OhioStateECE Seminar: AI for Wireless and Wireless for AI: A Tale of Two AIs

All dates for this event occur in the past.

Dreese Labs, Room 260
United States

AI for Wireless and Wireless for AI: A Tale of Two AIs

seminar

Francesco Restuccia, Department of Electrical and Computer Engineering Northeastern University

September 28, 2023 10:00am EST

https://osu.zoom.us/j/98719399135?pwd=QXBRVk1VbTAxKzVkaEZ1bU1TUythdz09 

Abstract:

Next-generation mobile systems such as the Metaverse will require ultra-reliable low-latency edge connectivity to offload the computation of energy-hungry AR/VR-related computer vision tasks. At the same time, existing consumer-level wireless networks simply cannot provide such stringent latency and data rate requirements. While moving to the upper bands is certainly an option, the mid-bands are still expected to play a fundamental role in the next few years. As mid-bands become more and more congested, we will need to fundamentally rethink wireless communications and computing and approach problems with a “do more with less” mentality.

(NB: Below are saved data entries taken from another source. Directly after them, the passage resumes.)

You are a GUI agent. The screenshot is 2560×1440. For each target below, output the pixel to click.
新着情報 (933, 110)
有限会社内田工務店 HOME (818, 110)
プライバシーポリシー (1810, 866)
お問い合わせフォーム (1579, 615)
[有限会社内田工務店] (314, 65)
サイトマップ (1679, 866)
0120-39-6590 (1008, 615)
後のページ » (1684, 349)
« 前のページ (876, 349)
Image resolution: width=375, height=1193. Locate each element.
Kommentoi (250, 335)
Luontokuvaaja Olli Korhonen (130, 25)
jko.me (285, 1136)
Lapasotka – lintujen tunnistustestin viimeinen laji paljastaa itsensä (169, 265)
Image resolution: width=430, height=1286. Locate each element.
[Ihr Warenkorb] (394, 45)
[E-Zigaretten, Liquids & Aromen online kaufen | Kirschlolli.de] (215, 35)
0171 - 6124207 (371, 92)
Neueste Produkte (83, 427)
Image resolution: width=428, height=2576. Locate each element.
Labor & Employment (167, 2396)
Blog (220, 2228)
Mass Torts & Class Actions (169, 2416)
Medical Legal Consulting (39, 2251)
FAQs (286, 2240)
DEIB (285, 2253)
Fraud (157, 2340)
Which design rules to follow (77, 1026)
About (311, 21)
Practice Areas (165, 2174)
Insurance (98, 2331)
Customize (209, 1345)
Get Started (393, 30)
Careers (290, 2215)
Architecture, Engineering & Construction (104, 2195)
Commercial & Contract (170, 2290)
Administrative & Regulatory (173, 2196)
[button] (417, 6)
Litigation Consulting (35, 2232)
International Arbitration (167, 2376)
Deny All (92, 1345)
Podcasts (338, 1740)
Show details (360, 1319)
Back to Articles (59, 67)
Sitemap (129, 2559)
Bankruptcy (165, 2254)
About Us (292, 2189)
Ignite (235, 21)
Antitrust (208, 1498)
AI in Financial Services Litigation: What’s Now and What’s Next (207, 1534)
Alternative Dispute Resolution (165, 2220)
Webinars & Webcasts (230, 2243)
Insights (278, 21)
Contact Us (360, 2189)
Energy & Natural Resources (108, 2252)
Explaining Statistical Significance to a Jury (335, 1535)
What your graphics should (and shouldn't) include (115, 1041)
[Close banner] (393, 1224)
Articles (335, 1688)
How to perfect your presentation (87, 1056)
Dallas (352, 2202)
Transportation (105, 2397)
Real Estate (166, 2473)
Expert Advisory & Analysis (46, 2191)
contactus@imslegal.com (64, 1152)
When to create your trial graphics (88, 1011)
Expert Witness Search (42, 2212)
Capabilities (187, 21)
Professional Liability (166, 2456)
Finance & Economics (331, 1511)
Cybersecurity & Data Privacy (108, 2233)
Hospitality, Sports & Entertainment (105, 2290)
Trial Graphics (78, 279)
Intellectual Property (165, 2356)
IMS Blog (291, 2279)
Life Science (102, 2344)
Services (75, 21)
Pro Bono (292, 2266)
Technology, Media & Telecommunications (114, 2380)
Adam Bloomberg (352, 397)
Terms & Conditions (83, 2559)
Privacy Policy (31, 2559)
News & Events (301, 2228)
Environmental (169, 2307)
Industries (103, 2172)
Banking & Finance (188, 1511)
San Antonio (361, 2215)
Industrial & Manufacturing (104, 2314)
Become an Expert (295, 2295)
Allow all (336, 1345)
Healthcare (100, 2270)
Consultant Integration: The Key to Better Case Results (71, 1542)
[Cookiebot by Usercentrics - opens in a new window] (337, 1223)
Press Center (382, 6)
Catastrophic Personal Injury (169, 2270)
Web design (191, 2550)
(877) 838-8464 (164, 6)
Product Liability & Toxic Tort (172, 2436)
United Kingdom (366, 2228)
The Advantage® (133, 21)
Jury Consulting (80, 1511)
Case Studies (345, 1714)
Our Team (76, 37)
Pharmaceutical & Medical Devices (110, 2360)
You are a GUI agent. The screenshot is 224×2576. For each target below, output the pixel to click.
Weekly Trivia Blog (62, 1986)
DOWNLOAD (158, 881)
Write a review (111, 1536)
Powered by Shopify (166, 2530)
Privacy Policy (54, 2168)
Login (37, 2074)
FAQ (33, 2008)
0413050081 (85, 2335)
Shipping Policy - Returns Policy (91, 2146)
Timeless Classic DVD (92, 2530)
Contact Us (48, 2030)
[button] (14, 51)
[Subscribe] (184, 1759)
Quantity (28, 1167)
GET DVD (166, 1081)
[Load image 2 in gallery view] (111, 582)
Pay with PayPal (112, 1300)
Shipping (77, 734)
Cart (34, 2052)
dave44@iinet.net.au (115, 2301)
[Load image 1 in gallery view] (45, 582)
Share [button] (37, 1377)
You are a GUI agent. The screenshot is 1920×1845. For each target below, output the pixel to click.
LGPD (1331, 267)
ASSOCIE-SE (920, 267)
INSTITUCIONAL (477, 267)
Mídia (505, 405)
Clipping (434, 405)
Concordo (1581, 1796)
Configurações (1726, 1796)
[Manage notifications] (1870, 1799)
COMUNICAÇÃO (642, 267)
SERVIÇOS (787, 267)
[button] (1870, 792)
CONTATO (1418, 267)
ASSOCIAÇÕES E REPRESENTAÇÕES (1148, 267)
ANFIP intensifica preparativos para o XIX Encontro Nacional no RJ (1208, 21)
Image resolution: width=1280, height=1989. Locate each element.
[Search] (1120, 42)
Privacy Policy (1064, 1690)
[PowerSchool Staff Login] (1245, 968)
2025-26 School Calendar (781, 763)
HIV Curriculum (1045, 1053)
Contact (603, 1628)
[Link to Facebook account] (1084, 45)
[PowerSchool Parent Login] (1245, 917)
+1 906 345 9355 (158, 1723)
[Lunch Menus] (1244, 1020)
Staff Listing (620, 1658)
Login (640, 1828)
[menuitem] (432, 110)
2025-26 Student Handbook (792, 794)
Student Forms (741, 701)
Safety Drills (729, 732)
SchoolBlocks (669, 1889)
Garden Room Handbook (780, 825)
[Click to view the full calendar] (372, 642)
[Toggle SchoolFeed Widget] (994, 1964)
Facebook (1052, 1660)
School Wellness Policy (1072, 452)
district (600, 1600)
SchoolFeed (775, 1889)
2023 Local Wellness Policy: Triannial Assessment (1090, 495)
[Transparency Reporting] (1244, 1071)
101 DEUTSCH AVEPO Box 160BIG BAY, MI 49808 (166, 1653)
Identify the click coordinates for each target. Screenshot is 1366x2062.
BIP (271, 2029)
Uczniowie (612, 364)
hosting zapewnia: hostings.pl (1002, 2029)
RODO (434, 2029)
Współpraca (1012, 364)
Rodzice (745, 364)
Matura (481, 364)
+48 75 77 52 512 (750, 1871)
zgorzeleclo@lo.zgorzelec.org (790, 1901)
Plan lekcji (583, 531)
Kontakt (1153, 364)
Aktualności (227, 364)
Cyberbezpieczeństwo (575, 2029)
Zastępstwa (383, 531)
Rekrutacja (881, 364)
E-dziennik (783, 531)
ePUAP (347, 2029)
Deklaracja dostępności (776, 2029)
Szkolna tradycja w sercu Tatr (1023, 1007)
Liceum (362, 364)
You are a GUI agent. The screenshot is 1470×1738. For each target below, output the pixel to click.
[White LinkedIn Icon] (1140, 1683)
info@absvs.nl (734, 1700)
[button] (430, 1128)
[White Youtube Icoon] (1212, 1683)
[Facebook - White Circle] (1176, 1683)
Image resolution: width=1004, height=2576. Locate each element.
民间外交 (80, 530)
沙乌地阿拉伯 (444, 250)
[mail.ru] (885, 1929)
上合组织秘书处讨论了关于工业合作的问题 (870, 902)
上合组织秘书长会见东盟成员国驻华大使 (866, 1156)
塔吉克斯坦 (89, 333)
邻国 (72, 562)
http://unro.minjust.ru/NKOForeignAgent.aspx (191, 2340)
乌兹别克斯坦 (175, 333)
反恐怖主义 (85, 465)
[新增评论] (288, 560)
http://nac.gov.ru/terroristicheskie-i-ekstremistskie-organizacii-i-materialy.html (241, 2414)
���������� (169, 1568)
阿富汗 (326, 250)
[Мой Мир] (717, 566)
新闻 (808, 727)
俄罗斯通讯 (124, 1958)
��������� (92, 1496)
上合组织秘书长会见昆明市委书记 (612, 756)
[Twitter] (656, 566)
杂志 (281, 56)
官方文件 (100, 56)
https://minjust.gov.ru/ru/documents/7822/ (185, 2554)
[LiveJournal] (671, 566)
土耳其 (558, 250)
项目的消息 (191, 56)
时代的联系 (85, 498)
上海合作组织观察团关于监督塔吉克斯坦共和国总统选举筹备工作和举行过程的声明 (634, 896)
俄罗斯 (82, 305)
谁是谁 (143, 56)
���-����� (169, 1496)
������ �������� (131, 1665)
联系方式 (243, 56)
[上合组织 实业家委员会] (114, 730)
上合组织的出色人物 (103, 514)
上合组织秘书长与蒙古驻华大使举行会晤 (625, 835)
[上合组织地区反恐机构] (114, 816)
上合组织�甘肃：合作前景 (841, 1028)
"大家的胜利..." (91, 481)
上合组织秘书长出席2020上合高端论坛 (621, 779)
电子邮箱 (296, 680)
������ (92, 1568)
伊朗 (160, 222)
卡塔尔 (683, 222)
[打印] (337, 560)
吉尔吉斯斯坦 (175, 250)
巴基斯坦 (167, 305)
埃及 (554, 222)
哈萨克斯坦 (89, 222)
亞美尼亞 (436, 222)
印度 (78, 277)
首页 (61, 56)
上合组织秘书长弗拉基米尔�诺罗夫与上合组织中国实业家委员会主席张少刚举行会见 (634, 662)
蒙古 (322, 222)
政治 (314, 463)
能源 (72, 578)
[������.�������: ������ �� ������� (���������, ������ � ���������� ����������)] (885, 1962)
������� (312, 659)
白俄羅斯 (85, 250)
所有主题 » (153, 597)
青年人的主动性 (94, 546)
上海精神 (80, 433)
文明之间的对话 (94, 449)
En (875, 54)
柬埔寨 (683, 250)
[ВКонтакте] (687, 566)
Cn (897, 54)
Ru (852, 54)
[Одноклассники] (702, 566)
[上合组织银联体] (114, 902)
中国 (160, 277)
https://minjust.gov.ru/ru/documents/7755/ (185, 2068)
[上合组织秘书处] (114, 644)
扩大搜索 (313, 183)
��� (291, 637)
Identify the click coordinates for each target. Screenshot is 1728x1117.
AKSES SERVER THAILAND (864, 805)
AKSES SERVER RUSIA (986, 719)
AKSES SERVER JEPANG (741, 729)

To this end, AI-driven approaches will become essential – not only a computer vision perspective, but also from a network and spectrum optimization perspective. In this talk, we are going to introduce and discuss our recent research toward designing AI algorithms to optimize spectrum and network utilization (“AI for wireless”) as well as the design of wireless networks that can better support the execution of edge-assisted AI algorithms (“wireless for AI”).

Biography:

Francesco Restuccia is an Assistant Professor in the Department of Electrical and Computer Engineering at Northeastern University. Francesco’s research focuses on addressing the fundamental research challenges related to computing and communication in next-generation mobile systems. Francesco’s research is being funded by several grants from the National Science Foundation and the Department of Defense. He has received the 2023 ONR Young Investigator Award, the 2023 AFOSR Young Investigator Award and the 2019 Mario Gerla Award for Young Investigators in Computer Science, as well as best paper awards at IEEE INFOCOM and IEEE WOWMOM. Francesco has published over 60 papers in top-tier venues in computer networking, as well as co-authoring 16 U.S. patents and three book chapters. Francesco serves the research community as a TPC member and reviewer for several top-tier ACM and IEEE conferences and journals. He is an Area Editor of the Computer Networks journal and currently chairs the 6G Working Group at the National Spectrum Consortium.